The middle class “have nots” have been on the short end of the economic stick for decades, going back to the early 1970s when the amount of income accumulating in the top 10 percent grew at 80 percent, while the bottom 90 percent grew at just 20 percent. It’s that top 10 percent of income earners who usually have assets like stocks and real estate and have benefitted from the Fed’s policies that have increased their value. The “have nots” with no or few assets have not gotten any benefit from the current recovery and have also not seen any growth in their income.
There are many reasons why the rewards of our rapidly changing economy have been spread unevenly across all income classes. These reasons include globalization (trade and foreign competition), technological change, and immigration among other things. We have whole industries that are in decline, while others are growing rapidly. The folks associated with the declining industries are getting a shrinking income from their efforts, while those in growing industries are seeing their income and net worth expand. Rather than complaining and looking for government assistance, it is important to first recognize one’s place in our economy and second to then adjust participation to the growing side of the economy.
This is not an easy thing to do in the short run; however, it is critical for anyone within a declining industry to be smart about where their working time is spent. It is important that everyone become more educated since those who’ve had some form of higher education have significantly lower rates of unemployment than those who did not graduate from high school. Further, it is not necessary to have college degrees as holders of associate degrees in the “hands-on arts” are also doing well in our economy. The class doing the best are folks with professional degrees. The critical element in moving from being a “have not” to a “have” is competence in operating in our economy.

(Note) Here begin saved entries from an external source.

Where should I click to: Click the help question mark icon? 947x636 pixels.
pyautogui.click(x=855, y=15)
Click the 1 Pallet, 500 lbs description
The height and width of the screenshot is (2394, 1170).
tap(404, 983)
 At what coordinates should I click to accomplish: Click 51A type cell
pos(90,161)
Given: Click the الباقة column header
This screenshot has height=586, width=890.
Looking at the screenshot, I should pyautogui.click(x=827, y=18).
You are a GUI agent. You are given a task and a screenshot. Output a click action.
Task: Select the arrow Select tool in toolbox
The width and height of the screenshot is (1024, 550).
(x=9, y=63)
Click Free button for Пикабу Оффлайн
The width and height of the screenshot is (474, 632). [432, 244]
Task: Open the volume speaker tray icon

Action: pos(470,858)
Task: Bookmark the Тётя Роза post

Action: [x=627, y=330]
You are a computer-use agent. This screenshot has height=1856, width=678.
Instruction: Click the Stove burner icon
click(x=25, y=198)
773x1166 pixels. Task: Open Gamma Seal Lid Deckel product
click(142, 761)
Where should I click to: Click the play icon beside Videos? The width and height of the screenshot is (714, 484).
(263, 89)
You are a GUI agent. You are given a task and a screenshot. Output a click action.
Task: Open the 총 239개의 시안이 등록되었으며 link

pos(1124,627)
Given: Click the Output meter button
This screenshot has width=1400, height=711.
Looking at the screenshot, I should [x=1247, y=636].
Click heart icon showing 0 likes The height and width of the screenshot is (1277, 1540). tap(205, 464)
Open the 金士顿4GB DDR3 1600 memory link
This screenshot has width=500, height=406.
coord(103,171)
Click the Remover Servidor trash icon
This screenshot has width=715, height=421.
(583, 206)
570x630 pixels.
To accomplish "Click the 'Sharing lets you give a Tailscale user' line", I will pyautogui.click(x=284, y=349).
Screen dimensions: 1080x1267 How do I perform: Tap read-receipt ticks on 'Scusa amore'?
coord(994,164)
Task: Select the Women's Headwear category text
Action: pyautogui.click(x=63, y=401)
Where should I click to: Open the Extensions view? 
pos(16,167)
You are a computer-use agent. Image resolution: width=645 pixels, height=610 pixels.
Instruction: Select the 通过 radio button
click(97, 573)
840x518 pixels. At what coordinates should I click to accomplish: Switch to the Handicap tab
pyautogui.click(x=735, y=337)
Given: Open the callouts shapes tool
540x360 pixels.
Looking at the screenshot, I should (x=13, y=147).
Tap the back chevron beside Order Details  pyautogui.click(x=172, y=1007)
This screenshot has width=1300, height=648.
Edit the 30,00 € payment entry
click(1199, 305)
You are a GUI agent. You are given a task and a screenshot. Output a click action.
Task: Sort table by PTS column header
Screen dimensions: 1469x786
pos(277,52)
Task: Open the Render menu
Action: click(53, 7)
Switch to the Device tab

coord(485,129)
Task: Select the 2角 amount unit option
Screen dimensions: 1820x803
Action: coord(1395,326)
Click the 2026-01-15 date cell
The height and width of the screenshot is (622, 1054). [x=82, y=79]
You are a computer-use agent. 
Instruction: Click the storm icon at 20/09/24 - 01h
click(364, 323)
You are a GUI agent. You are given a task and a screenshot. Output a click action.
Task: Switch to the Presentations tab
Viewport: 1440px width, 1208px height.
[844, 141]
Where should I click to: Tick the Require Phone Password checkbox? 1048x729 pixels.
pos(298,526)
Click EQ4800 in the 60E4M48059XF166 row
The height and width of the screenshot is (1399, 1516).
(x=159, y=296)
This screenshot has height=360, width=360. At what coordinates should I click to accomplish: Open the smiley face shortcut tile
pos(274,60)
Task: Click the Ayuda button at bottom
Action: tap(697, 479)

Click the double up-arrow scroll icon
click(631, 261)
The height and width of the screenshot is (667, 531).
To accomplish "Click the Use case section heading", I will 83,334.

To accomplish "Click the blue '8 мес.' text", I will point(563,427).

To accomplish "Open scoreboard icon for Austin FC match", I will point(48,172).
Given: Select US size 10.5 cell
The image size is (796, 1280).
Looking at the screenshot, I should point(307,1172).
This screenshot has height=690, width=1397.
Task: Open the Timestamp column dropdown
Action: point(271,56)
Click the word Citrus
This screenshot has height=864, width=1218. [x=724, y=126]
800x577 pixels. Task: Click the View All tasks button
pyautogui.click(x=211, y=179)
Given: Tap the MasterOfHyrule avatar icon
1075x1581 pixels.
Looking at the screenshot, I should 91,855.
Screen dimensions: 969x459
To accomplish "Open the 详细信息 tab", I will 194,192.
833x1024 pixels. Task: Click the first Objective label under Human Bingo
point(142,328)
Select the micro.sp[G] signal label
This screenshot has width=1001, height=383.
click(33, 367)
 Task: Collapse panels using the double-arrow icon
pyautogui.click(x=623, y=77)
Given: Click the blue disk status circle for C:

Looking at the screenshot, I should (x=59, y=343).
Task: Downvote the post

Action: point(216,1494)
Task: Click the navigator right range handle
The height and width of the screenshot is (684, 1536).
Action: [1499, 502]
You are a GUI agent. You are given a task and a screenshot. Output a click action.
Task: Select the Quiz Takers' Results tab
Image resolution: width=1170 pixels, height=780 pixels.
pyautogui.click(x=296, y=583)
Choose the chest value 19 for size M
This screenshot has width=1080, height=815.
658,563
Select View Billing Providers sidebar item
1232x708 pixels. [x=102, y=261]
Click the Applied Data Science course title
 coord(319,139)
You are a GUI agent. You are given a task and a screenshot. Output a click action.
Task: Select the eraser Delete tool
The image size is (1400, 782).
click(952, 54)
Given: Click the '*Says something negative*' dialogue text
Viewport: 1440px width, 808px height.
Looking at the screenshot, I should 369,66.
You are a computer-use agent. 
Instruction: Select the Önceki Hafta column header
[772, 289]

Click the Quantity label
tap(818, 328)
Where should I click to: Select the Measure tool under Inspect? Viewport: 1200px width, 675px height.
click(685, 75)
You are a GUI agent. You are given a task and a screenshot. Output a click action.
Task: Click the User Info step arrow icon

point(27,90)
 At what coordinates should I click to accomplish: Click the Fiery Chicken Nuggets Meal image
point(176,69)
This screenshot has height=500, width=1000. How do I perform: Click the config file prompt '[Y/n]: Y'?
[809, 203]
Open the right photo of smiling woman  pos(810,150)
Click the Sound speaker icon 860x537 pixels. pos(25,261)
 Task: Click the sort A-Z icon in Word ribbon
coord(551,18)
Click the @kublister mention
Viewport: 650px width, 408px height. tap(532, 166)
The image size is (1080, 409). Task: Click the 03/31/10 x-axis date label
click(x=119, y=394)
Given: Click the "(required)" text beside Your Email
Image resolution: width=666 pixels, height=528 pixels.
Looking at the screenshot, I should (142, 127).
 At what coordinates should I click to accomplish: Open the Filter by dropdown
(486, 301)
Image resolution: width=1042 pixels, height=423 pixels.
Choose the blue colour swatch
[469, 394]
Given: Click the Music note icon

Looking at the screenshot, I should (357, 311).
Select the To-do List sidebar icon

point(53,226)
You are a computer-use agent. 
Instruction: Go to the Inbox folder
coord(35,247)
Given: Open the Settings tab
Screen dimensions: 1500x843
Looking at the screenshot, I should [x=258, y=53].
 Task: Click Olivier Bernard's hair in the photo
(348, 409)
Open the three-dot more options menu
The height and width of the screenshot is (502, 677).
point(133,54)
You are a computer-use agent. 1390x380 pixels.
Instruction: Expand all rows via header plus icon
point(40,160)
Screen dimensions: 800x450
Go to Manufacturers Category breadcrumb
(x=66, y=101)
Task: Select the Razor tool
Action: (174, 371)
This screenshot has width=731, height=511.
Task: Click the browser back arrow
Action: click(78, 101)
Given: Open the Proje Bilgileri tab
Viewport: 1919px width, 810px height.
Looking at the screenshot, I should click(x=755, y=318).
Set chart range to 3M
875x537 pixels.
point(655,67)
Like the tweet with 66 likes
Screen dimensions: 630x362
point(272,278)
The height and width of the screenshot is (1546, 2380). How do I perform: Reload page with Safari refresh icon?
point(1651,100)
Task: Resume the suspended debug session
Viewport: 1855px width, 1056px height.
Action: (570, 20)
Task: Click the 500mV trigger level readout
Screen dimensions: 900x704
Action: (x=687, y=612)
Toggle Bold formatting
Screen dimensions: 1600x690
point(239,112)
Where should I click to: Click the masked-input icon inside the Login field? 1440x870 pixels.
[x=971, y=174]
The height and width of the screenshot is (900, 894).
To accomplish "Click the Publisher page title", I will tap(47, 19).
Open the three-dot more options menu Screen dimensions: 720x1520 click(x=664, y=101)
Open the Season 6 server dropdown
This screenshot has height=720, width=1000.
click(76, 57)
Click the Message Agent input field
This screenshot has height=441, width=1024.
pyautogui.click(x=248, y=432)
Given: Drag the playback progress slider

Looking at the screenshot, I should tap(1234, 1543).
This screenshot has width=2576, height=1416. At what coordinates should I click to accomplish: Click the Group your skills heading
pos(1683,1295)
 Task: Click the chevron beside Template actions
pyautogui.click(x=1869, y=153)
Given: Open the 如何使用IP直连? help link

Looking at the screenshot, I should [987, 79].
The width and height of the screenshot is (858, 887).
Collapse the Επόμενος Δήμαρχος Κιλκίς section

We are in the last lap of the presidential election that will define how our economy functions for years to come. In our system the “haves” tend to defend their position from those that would change the rules of the game. The last time the outsiders got change was the Reagan election 36 years ago. Regardless of who is elected this November, our government should develop policies that help people move from being part of the “have nots” to full participants (“haves”) in the economy and hopefully a rapidly growing economy. While I am not a policy wonk, I would suggest that government assist with worker retraining for our growing industries, make moving from declining parts of our country to growing parts by making home transitions easier, and provide information about the opportunities in growing parts of our economy available across the country.
Capitalism is just one of several forms of socio-political economic systems. The general drift of successful economies is towards socialism to share the wealth across more of the economy. Yet capitalism not only survives but thrives primarily because it is the most responsive to change of all the economic systems. If you want to thrive, go with the flow and get involved with growing industries, continue to expand your education (both formal and informal), get more competent so you can help your employer become more successful and certainly become an investor in both real estate and other assets like stocks, mutual funds and exchange traded funds.
Even if you are retired, it behooves you to continue to participate in our economy and society as much as you are able. My father long ago told me that you can either “rust out or burn out” in old age. I choose burn out.
Nothing contained in this article should be interpreted as a promise or guarantee of earnings or investment results nor a recommendation for the purchase or sale of any security or sector.